SHAEF, London, England (UP) –
The British 2nd Army, hammering out a steadily expanding Normandy breakthrough arc, drove through nine more towns today, stormed into the streets of Troarn and Bourguébus, and sent a spearhead down the Paris road to Vimont, eight miles southeast of Caen.
Many scores of Allied Sherman tanks were smashing through the network of German fortifications on the Caen plain in wild battles of armor against the Nazis who had now massed at least five and a half divisions in a frantic effort to stem the march inland.
Allies smash on
United Press writer Richard D. McMillan reported that British and Canadian assault forces stormed six more villages in the area of the breakthrough. Whether they supplemented or duplicated the nine announced at Supreme Headquarters was not certain.
The German Transocean News Agency said U.S. and Canadian Army forces under Lt. Gen. George S. Patton had gone into action on the Normandy front. Gen. Dwight D. Eisenhower’s headquarters had no comment.
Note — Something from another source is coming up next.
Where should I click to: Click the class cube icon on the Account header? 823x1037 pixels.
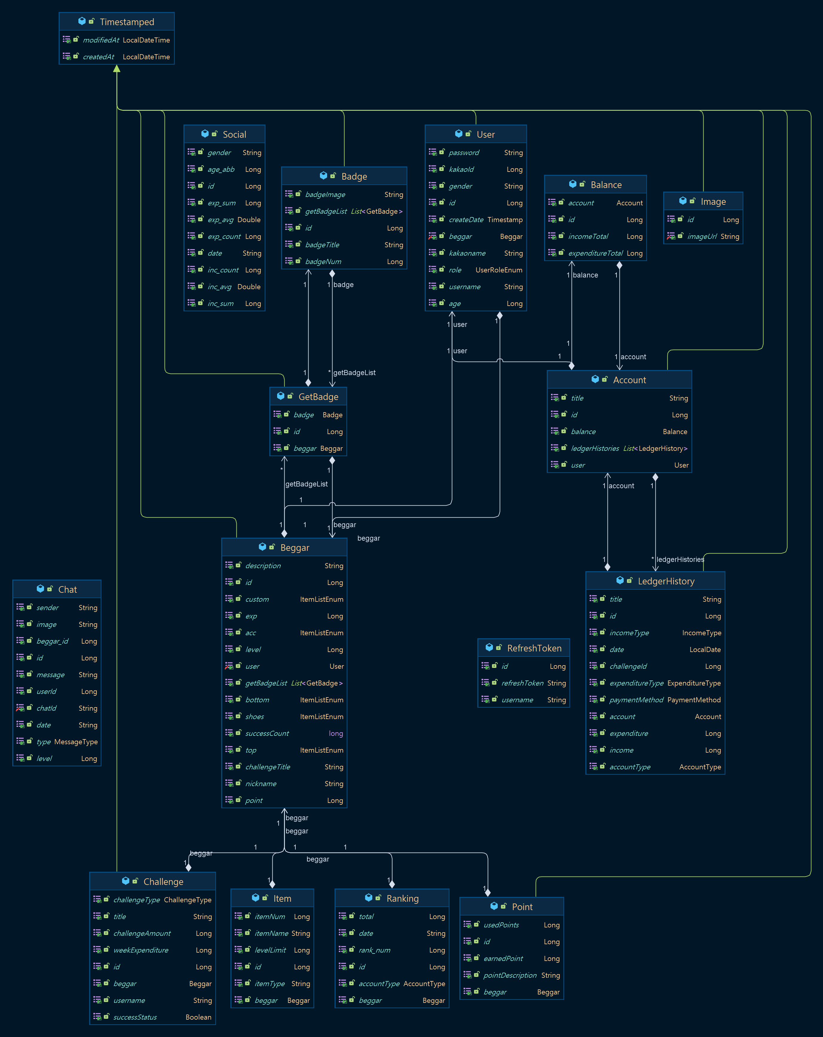(x=595, y=379)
Inside the battle arc, lying an average of four miles from Caen – with advanced positions at Troarn, seven miles to the east, and Vimont, eight miles to the southeast – the British and Canadian troops captured Ifs, Cormelles, Bras, Hubert-Folie, Soliers, Four, Le Poirier, Cagny and Grentheville.
Stiff fight at Troarn
Allied infantry and tanks consolidated their grip on the nine villages while Gen. Sir Bernard L. Montgomery’s armor wove through the no-man’s-land blasting out German strongpoints and turning back enemy thrusts.
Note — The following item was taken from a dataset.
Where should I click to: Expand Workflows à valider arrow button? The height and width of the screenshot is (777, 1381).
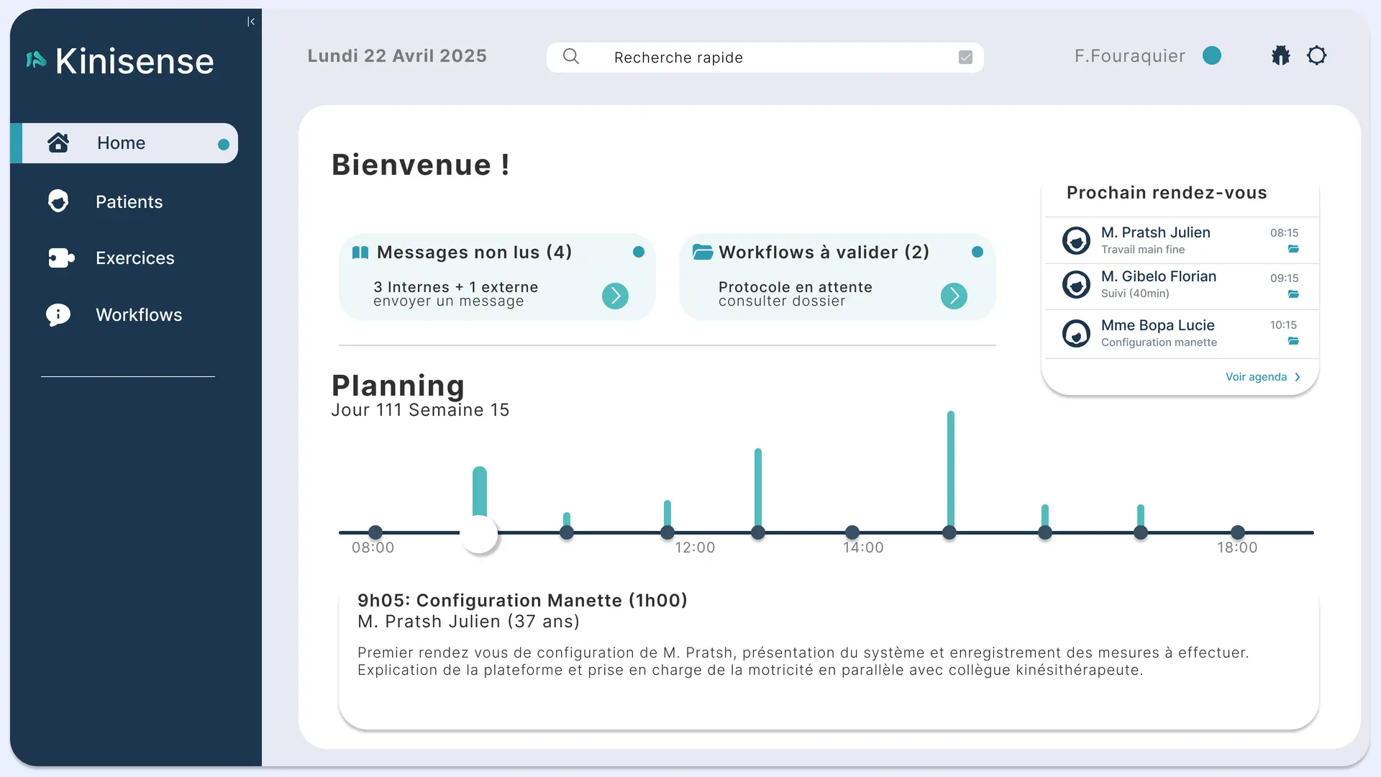pos(954,296)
The easternmost point of the Allied advance was within 1,000 yards of the river Muance, which flows east of Troarn and forms the first appreciable water obstacle east of the Orne.
The Germans were putting up a stiff fight at Troarn, but the British were bartering in from the west.
On American front
Meager reports from the American front said the 1st Army had completed the mop-up of the Vire River bend northwest of Saint-Lô and established outposts a few hundred yards southwest and southeast of the captured fortress city.
Between Saint-Lô and Caen, the Germans had been forced back below the Caumont–Tilly-sur-Seulles road to a general line about 2,000 yards – more than a mile – beyond it.
Mr. McMillan reported from the Caen front:
Stubborn fighting went on all day, and saw our troops pushing forward into some villages while German long-range batteries lobbed shells over to try to stem the impetus of our infiltrations over the bridges into the slowly widening sector of our advance.
Loop closed on Nazis
British troops bolstering the right wing beat the Germans back steadily in the Noyers sector southwest of Caen, overrunning strategic positions including valuable high ground and capturing the village of Landelles, a mile west of Noyers which was still in German hands.
On the American front, Lt. Gen. Omar N. Bradley’s 1st Army advanced west of Saint-Lô and swung southeast from points northwest of the captured town, closing a loop in which a few German rearguards remained.
Above Saint-Lô, just west of Remilly-sur-Lozon, the doughboys pushed along a tiny stream and captured three villages.
“The battle south and east of Caen continues,” Gen. Dwight D. Eisenhower’s communiqué said.
Rubble-strewn villages
The maximum advance down the trunk highway to Paris carried to Vimont, eight miles below Caen and five miles south of Troarn. Behind the British lay the rubble-strewn ruins of a dozen villages and strongpoints almost blasted out of existence by the impact
The battlefield within the breakthrough area “looks like nothing any soldier ever saw,” Mr. McMillan reported. He quoted a tank crewman as saying:
It seems to us more like a battlefield amidst the craters of the moon. It is really eerie, with its bomb craters, empty villages and pockets of German dead.
Chain of cemeteries
An earlier dispatch from Mr. McMillan said there was still fighting around the villages of Cumerille, Bigerville, Saunderville, Banneville, Campagne and Cagny, because “these places themselves are mortuaries. These villages are like a chain of cemeteries. Happily, it is mainly German dead.”
Once the British capture Troarn and secure the left flank, Gen. Montgomery will be in position to wheel inland to excellent tank country stretching south and southeast as far as Falaise, 20 miles southeast of Caen.
The Normandy weather yesterday and today was described officially as “miserable,” denying the ground forces any big-scale air support. It was better in other parts of France, and Allied planes shot up 27 locomotives and about 200 freight cars in operations extending from Bordeaux to Paris.